Top 5 Hours when Show HN Posts accumulated maximum points:

16:00:00 -> 2.44 average points per hour
12:00:00 -> 2.35 average points per hour
17:00:00 -> 2.33 average points per hour
13:00:00 -> 2.26 average points per hour
15:00:00 -> 2.06 average points per hour



# Conclusion

In this project, we analyzed ask posts and show posts to determine which type of post and time receive the most comments on average. Based on our analysis, to maximize the amount of comments a post receives, we'd recommend the post be categorized as ask post and created between 15:00 and 16:00 (3:00 pm est - 4:00 pm est).

However, it should be noted that the data set we analyzed excluded posts without any comments. Given that, it's more accurate to say that of the posts that received comments, ask posts received more comments on average and ask posts created between 15:00 and 16:00 (3:00 pm est - 4:00 pm est) received the most comments on average. 

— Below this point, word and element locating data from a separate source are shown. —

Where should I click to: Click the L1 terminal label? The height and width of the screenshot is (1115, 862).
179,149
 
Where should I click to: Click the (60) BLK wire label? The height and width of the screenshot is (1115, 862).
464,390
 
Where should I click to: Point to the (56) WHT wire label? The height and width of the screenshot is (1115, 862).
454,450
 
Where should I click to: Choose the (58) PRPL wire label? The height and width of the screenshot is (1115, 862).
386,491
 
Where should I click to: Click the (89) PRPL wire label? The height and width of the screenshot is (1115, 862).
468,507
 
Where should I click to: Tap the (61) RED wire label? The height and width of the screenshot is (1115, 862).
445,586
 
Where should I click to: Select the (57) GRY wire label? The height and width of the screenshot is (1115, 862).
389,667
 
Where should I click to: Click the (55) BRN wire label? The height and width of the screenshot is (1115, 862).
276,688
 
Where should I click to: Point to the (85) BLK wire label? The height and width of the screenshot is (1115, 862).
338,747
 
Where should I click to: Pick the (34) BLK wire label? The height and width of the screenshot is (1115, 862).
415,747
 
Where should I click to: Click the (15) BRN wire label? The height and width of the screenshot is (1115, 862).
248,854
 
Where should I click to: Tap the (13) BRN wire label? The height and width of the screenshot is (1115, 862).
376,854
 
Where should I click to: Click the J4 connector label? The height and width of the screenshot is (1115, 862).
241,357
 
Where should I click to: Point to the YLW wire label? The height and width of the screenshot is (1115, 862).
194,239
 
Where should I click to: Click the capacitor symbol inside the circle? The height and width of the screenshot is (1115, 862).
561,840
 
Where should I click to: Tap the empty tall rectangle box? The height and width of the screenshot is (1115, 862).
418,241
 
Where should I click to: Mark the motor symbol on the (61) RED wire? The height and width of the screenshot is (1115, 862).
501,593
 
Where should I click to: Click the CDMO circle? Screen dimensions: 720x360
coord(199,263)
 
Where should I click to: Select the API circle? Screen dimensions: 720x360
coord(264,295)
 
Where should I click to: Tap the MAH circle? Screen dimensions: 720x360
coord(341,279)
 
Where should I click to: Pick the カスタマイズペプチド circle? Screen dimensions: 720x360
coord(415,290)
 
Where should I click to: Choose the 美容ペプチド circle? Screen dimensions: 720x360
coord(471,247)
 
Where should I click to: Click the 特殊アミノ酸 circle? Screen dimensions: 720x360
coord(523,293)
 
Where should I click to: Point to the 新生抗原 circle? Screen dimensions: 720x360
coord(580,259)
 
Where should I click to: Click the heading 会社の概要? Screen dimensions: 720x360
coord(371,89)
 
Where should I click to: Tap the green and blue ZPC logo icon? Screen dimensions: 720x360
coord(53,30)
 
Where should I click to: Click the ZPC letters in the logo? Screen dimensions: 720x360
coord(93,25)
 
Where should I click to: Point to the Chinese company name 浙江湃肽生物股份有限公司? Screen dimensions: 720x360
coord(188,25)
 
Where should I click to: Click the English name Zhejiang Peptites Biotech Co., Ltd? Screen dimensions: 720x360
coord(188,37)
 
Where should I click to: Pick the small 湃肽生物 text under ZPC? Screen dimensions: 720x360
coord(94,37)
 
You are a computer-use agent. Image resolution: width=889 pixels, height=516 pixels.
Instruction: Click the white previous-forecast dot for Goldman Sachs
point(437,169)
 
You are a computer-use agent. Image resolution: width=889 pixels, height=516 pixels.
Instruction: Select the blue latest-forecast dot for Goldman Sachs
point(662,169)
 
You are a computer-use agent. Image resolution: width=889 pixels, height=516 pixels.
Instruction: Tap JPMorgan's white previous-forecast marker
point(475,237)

Also, an additional analysis was performed to find which type of post and the time recieves more points. Based on it, to maximise the points collected by posts, we'd recommend the post to be categorized as show post and created between 16:00 and 17:00 (4:00 pm - 5:00 pm est). The blockbuster post was also found using this points analysis.